── EXCERPT TO READ ──

VOICES FROM THE TRENCHES
People struggling to find or provide at-home care, living daily with the grinding, crushing reality of disability and illness have the most salient insight of the problems encountered and usually know best what the solutions should or might be. However, when overwhelmed with meeting the virtually unmeetable needs of extreme disability there is rarely a way to have your voice heard, and sometimes even finding the words can be difficult for an exhausted mind and body. At the JBCCP we propose to offer a platform for voices from the trenches. Here you will find the words of recipients of our grants and other people qualified by experience to testify about the hardships of, as well as the wisdom gained from, living lives of care as givers or receivers.
If you have experience and insight to share that you believe is valuable to others, please write to us at jasonbeckerccp@gmail.com. We want to hear from you.
Hypothesis: Care Matters
Obvious enough, right? No one would argue that a child needs care appropriate to his age and degree of dependency, or that and elder person needs care according to her limitations. No one is against giving people the care they clearly and urgently need – right?
That depends on how you look at it. If you accept ALS’ designation of “terminal,” then care is simple: offer hospice and palliative care, and voila! Appropriate level of care has been accomplished. No invasive or life extending procedures or treatments. The pillow will be fluffed, there will be spoon-feeding and sympathetic clucking when you choke, asphyxiate, or enter CO2 narcosis. Comfort measures only.
But what if a person is not “comfortable” with giving up on life? What if there are things to be accomplished, a family to love, a world to contribute one’s gifts to, a process to complete at one’s pace? And what if a higher level of care can give the needed time? Is the condition then still “terminal.” or is it better described as “survivable”?
Survivable, yes, but with a caveat: If you can afford it. So, we divide people into two groups according to their means: “Terminal” and “Survivable.” I see it this way: Our care and societal infrastructure offers (with a nudge and a wink) a person diagnosed with an illness like ALS two doors to “choose” from. Door A gives you a tracheostomy, mechanical ventilation, a feeding tube, and a communication device when you need them. Oh yes, you can have all that – but psyche! You’ll need rather intense care complete with suctioning, managing complex equipment, plus lots of physically and psychologically demanding routines 24/7 for as long as you shall live.
Now who is going to do all that, we ask you? There’s no realistic way for someone like you, with no silver spoon, to get the four plus reliable and dedicated caregivers that are the minimum number to safely care for you at home. So really, not much of a choice, huh? And do you want to heap the work of four people onto your poor spouse, who is likely to collapse into serious illness himself before long, leaving you right where you are now?

───

PROBLEM SET:
1. Could you rewrite the essay on ALS care, starting at "Survivable, yes, but" and ending at "you shall live.", and replace "mechanical ventilation" with "a ventilator"?
2. Can you extend the essay on ALS care past the point where it stops?
The entries aren't needed for any of this work.

── INFORMATION SUPPLIED ──

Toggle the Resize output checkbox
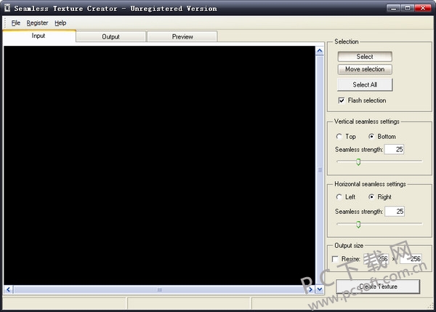This screenshot has width=436, height=312. 335,259
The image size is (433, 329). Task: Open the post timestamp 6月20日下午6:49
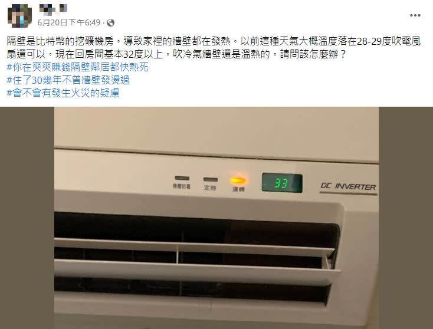click(69, 22)
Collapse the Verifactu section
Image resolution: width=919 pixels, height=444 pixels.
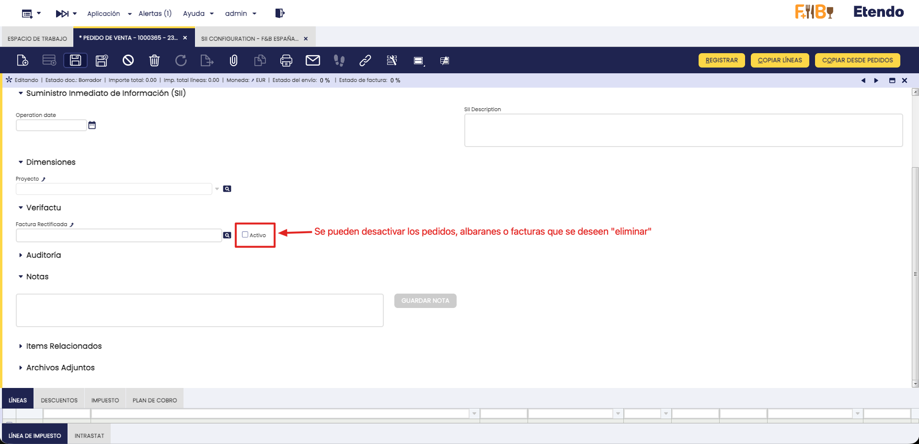[43, 208]
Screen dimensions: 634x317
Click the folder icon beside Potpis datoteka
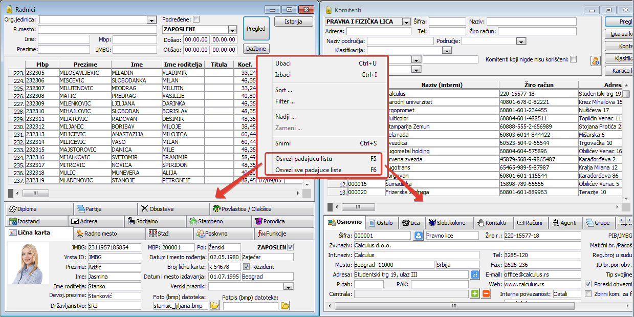pos(285,306)
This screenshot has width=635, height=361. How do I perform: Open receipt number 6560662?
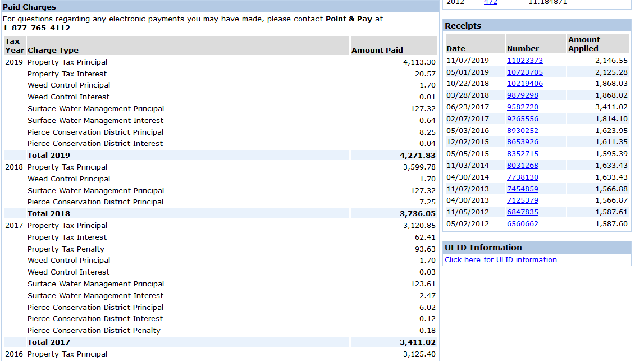pyautogui.click(x=522, y=223)
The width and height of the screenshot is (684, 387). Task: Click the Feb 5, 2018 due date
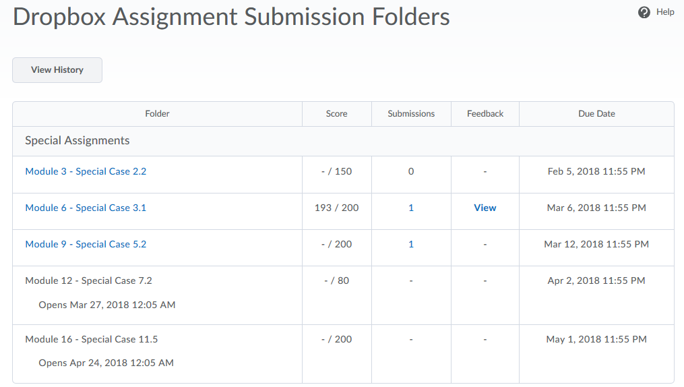tap(596, 171)

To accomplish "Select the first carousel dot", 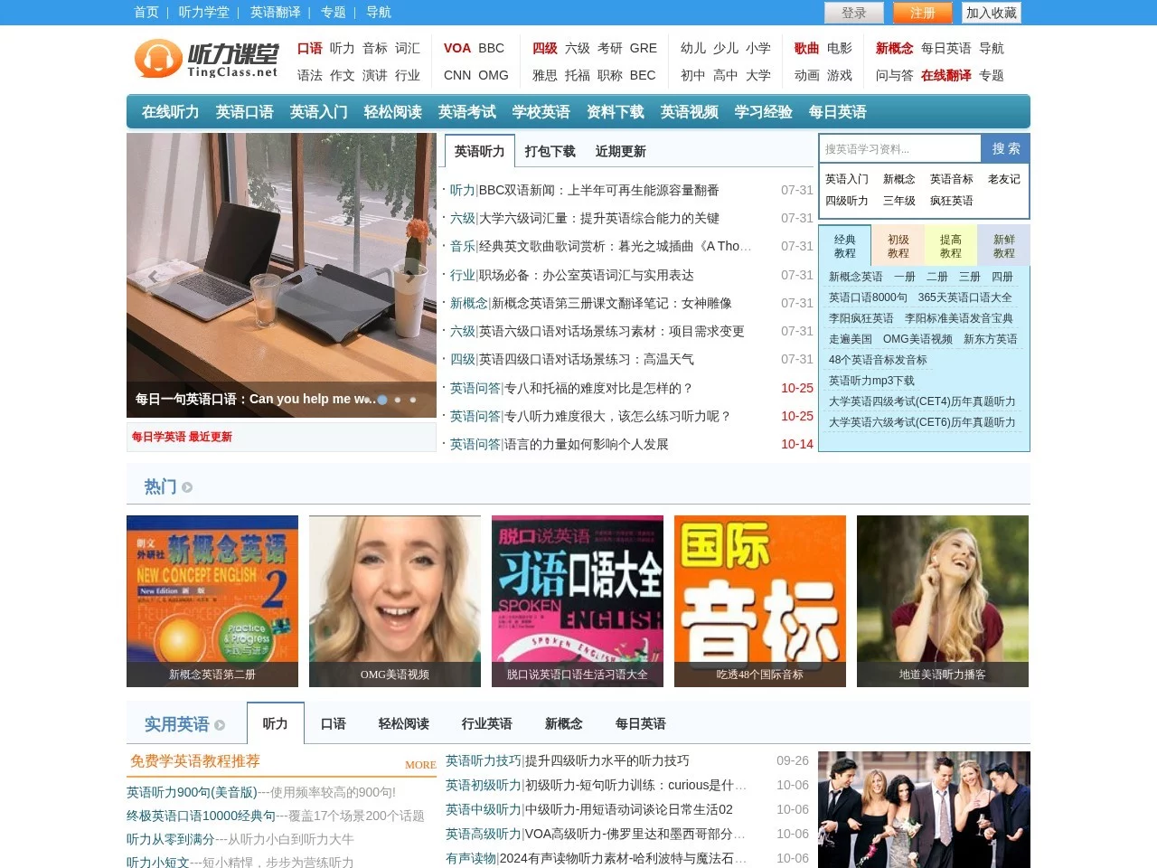I will click(x=383, y=400).
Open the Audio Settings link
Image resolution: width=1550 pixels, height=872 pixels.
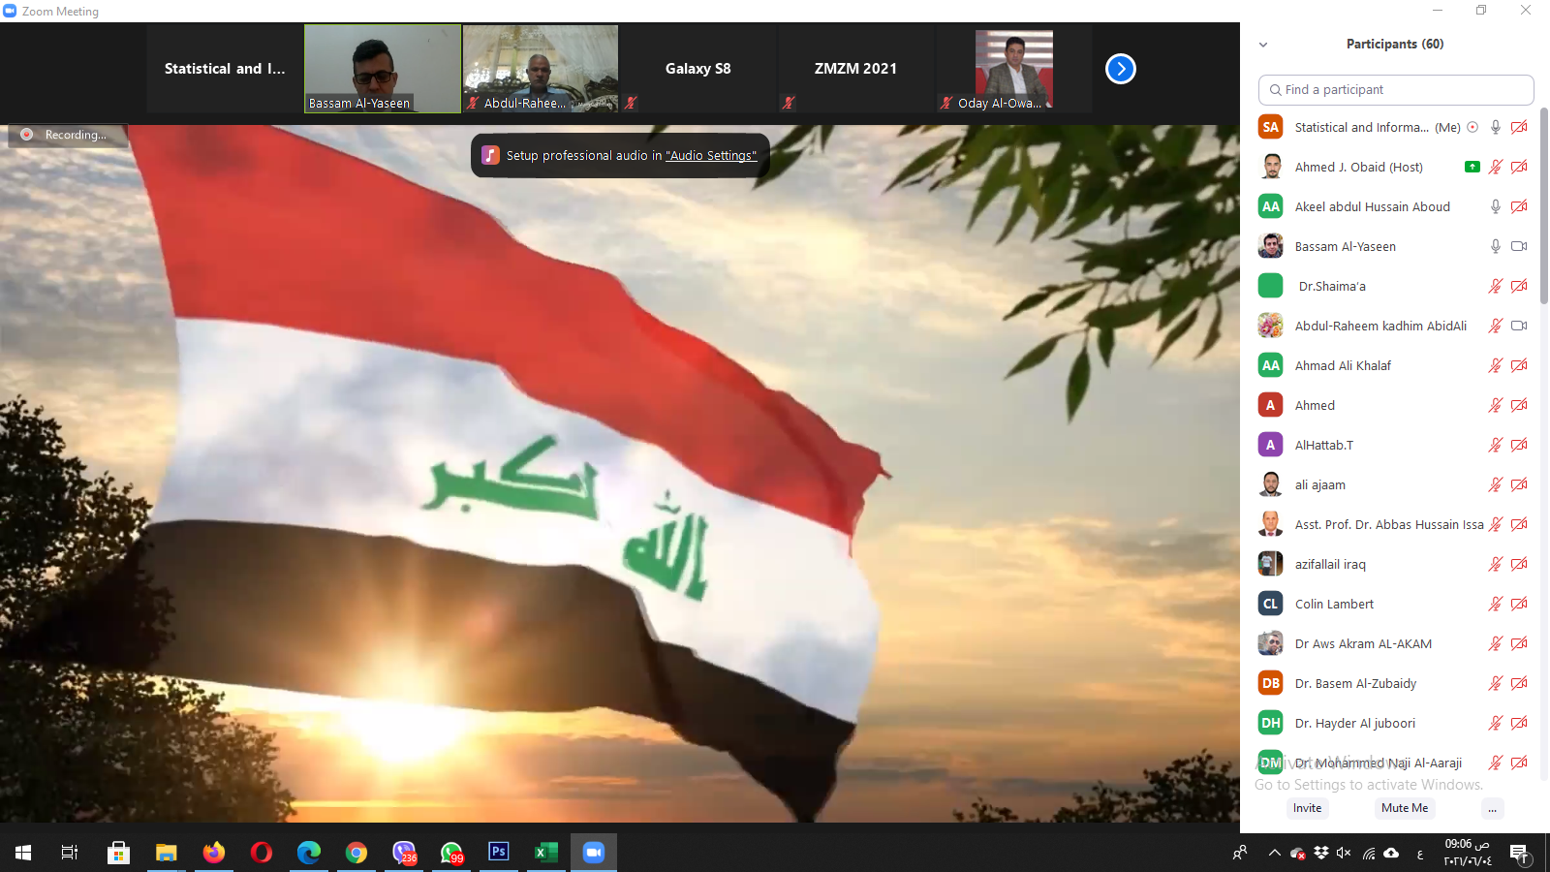[711, 155]
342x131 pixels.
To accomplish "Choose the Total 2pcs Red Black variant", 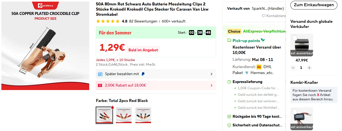I will pyautogui.click(x=104, y=115).

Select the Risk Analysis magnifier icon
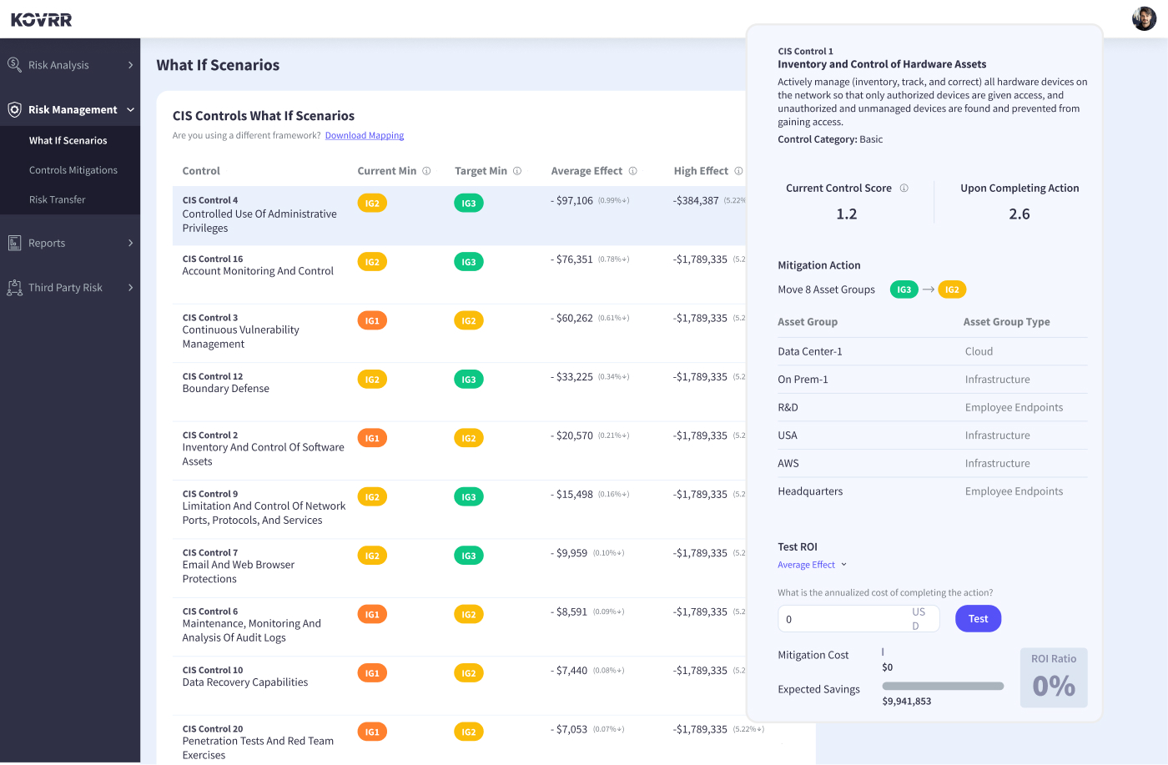pos(13,64)
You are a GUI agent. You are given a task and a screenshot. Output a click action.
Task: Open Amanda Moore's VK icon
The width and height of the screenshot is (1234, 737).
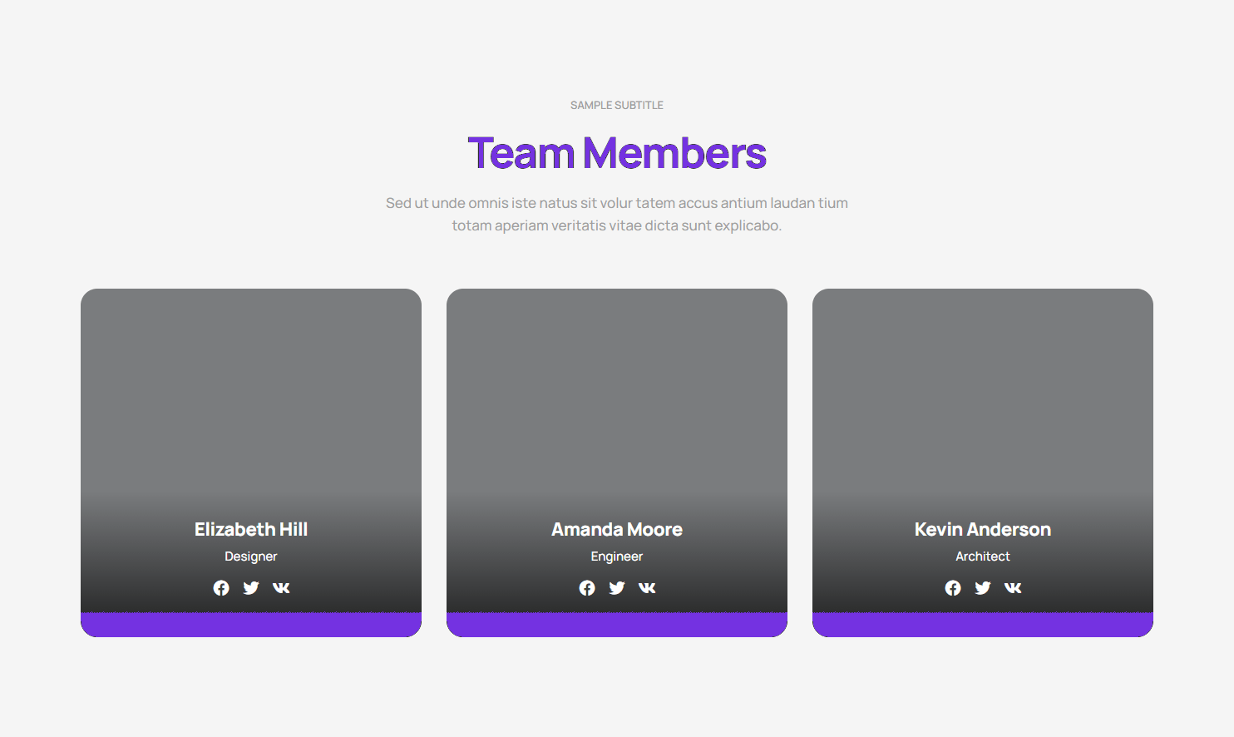[647, 588]
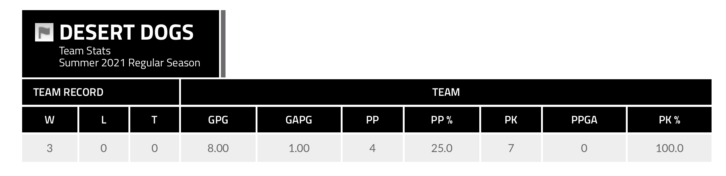
Task: Select the 100.0 penalty kill percent cell
Action: point(669,148)
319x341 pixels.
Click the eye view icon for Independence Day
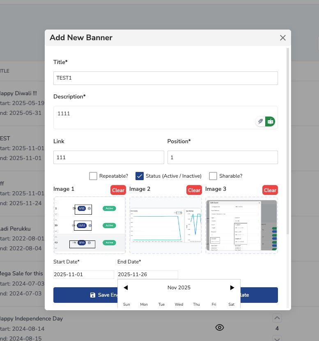click(x=220, y=327)
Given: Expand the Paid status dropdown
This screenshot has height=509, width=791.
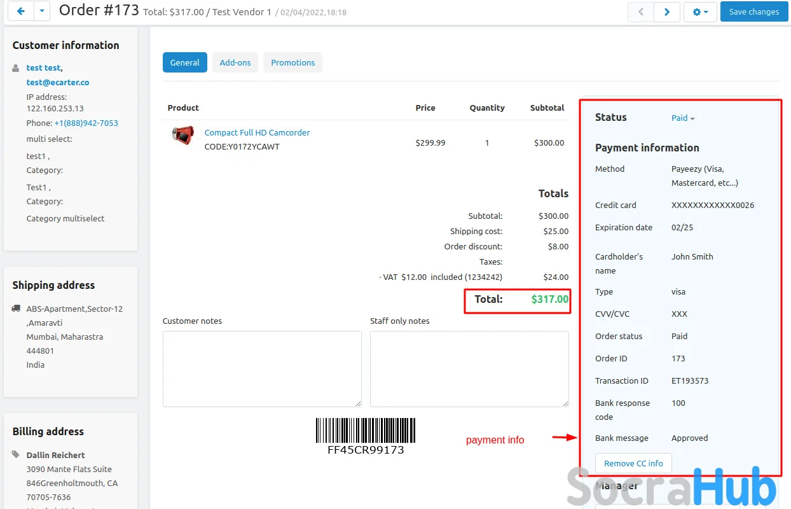Looking at the screenshot, I should (x=683, y=118).
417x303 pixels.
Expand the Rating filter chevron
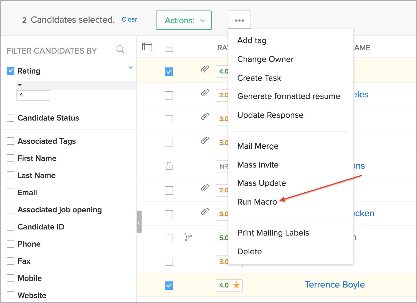tap(131, 67)
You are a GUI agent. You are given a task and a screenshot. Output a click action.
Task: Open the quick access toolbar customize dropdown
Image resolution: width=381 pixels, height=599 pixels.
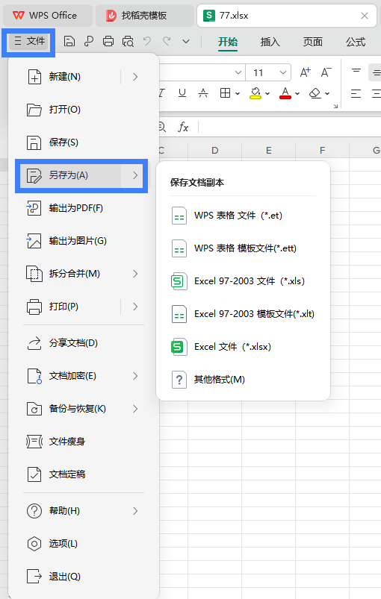(x=186, y=41)
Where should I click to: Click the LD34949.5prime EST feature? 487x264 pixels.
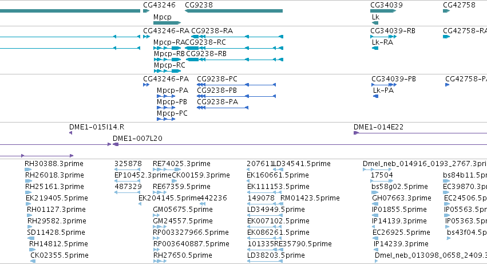[265, 215]
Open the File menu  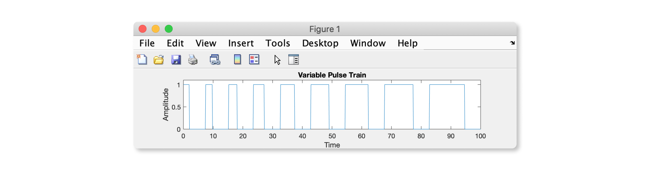tap(147, 43)
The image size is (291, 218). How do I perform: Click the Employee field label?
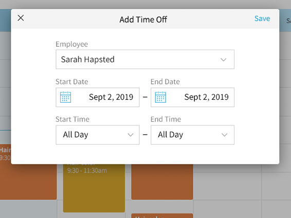pos(72,44)
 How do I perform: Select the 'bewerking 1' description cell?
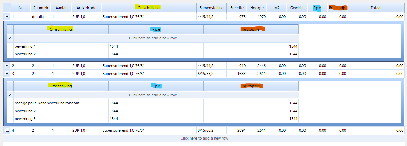61,46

───

WRITTEN RESPONSES:
1.
Survivable, yes, but with a caveat: If you can afford it. So, we divide people into two groups according to their means: “Terminal” and “Survivable.” I see it this way: Our care and societal infrastructure offers (with a nudge and a wink) a person diagnosed with an illness like ALS two doors to “choose” from. Door A gives you a tracheostomy, a ventilator, a feeding tube, and a communication device when you need them. Oh yes, you can have all that – but psyche! You’ll need rather intense care complete with suctioning, managing complex equipment, plus lots of physically and psychologically demanding routines 24/7 for as long as you shall live.

2.
That leaves Door B, with the pillow fluffing etc, (and probably the communication device at least – whew!) and enough Xanax to forget how forsaken you feel and how selfish and foolish for having any thoughts about making a play for Door A….
But I digress. Back to my hypothesis: Care Matters. Why? In this case it matters because it (unlike any ALS drug now available) is capable of turning a fatal disease into a survivable one. Outliers, people who have survived ALS for decades (the usual prognosis is still 5 years), like Steven Hawking, Jason Becker, Steve Gleason most likely have (or had) that cadre of four or more dedicated, reliable, and effective caregivers.
Why? Because they have (or had) sufficient financial, social, and familial resources to support it (and perhaps excellent insurance). Their lives, for whatever reason, were deemed worth these resources. Couldn’t we decide that (to borrow an apt slogan) ALS lives matter, and therefore care matters? If we can find and allocate roughly $200 million annually for ALS drug research, which to date has not produced anything near the life extending effectiveness of even one dedicated and reliable caregiver, let alone four or five such caregivers, then we have the means to bestow reliable, effective, life extending care at home to all persons living with ALS who want to continue living with it – until that drug research finally pays off.
And by the way, how can we trust outcomes in clinical drug trials when we have not stabilized the underlying health of the subjects to the greatest degree possible by providing optimal care? Is the disease causing that deterioration, or is it the stress of suboptimal care? Care-related stress is a variable that should be eliminated.
What’s that you say? We need more evidence that care matters that much? I agree 100%. Let’s provide optimal care as soon as possible so we can observe and document the effects. If we don’t see people routinely living decades with ALS (provided they want to) I’ll buy you a wristwatch.